AdeDZY / DeepCT

DeepCT and HDCT uses BERT to generate novel, context-aware bag-of-words term weights for documents and queries.
BSD 3-Clause "New" or "Revised" License
312 stars 46 forks source link

comments/questions #14

Open cmacdonald opened 3 years ago

cmacdonald commented 3 years ago
AdeDZY commented 3 years ago

Hi Craig,

"What's the difference between collection_pred_1 and collection_pred_2? Is this MSMARCO passage vs document corpora?" -> Sorry for the confusion, they each contain half of MSMARCO passage collection.

"Providing a version of each corpus with the bert_term_sample_to_json.py already applied would be easier to use." -> Thanks for the suggestion. I didn't include those because they are huge as terms are being repeated. I'll try to find those files and add to the data folder.

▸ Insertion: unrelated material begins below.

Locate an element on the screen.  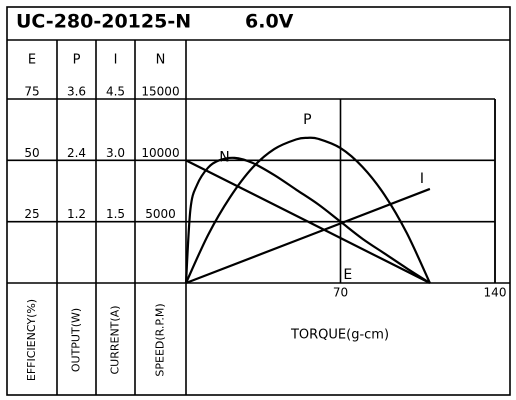
column-header: I is located at coordinates (116, 60).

On Fri, Apr 16, 2021 at 11:19 PM Craig Macdonald @.***> wrote:

  • Whats the difference between collection_pred_1 and collection_pred_2? Is this MSMARCO passage vs document corpora?
  • Providing a version of each corpus with the bert_term_sample_to_json.py already applied would be easier to use.
  • Keeping files as .tsv.zip isnt as helpful as for instance keeping them as .tsv.gz which can be directly opened as a stream

— You are receiving this because you are subscribed to this thread. Reply to this email directly, view it on GitHub https://github.com/AdeDZY/DeepCT/issues/14, or unsubscribe https://github.com/notifications/unsubscribe-auth/ABHQHGEPRF3RF74Q46KXBUTTJER7FANCNFSM43CXSTLQ .

cmacdonald commented 3 years ago

I try to work with gzip files, as they can be read and written in streams (indeed, I patched the bert_term_sample_to_json.py script to write gzip files automatically). Generated using m=100, the output deepctcollection.gz is much smaller than test_results.tsv.zip/gz

$ls -lh
total 8.3G
-rw-r--r-- 1 craigm csstaff 446M Apr 20 11:53 deepctcollection.gz
-rw-r--r-- 1 craigm csstaff 4.0G Apr 16 22:24 test_results.tsv.gz
-rw-r--r-- 1 craigm csstaff 4.0G Nov 26  2019 test_results.tsv.zip
(pyterrier) [craigm@trhead collection_pred_1]$less deepctcollection.gz

I also had to align the docids to account for empty documents, by changing bert_term_sample_to_json.py as follows:

            if not selected_tokens:
                output_file.write(did + '\t' + ' \n') # added by craig
                e += 1
                continue
AdeDZY commented 3 years ago

Thanks for providing the numbers! I have updated the data folder with test_results.tsv.gz files.

In addition, I also uploaded the bert_term_sample_to_json.py output for MS MARCO at weighted_documents/.